*What you will do*
Given the records below, pull every line with the word "axis" into the answer.

*Stored data*
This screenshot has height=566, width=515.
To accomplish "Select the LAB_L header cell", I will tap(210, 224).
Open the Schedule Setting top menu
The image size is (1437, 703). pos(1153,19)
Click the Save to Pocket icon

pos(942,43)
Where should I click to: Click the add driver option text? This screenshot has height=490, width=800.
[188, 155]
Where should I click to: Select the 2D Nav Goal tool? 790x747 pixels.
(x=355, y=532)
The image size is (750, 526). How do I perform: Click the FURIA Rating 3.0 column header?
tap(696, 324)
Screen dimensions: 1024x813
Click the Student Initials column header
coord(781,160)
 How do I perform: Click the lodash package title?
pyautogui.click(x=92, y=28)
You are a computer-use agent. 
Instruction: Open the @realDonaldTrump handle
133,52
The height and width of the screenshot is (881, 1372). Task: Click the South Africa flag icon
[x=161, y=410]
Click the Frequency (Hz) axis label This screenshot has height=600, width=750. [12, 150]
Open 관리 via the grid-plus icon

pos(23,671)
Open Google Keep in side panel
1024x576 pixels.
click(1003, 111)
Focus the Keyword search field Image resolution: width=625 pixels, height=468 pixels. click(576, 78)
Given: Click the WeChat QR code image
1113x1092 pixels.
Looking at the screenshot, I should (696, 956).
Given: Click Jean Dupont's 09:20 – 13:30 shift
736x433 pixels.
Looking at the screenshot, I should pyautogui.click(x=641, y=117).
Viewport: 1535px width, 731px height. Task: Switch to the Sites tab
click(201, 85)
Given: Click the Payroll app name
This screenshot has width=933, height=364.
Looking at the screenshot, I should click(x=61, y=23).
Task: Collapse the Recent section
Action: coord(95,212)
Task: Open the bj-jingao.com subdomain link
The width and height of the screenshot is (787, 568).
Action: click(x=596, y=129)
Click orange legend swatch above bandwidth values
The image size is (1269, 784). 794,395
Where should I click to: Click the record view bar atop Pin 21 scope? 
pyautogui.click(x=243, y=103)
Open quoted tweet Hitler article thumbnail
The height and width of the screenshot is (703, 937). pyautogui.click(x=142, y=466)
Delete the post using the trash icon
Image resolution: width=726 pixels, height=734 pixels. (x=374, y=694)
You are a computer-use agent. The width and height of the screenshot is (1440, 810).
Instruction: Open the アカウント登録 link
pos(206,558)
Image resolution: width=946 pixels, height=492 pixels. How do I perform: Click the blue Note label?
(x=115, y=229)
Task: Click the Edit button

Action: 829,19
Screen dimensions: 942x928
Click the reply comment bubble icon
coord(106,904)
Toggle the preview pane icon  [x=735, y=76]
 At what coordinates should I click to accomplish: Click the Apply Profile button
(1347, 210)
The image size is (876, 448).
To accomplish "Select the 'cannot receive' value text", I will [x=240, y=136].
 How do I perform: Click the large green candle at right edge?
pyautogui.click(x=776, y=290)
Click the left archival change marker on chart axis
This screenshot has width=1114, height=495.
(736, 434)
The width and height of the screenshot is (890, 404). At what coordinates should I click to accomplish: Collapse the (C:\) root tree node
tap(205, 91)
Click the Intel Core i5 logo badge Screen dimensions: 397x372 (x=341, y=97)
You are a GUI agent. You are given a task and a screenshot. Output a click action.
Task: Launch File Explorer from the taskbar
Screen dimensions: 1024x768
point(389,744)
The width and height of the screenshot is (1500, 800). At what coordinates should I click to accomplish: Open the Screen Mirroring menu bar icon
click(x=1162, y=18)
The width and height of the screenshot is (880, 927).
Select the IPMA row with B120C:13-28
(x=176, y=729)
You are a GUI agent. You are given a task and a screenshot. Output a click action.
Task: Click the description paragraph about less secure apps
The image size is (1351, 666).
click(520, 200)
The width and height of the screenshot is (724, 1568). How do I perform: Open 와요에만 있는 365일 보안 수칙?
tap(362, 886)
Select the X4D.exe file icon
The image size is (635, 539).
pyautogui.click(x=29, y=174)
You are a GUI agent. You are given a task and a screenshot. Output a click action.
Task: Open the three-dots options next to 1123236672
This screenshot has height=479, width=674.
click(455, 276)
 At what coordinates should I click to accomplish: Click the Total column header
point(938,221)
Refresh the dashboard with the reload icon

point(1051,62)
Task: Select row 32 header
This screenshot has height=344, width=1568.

*Answer space*
Click the Frequency (Hz) axis label This screenshot has height=600, width=750. [12, 150]
Click the left archival change marker on chart axis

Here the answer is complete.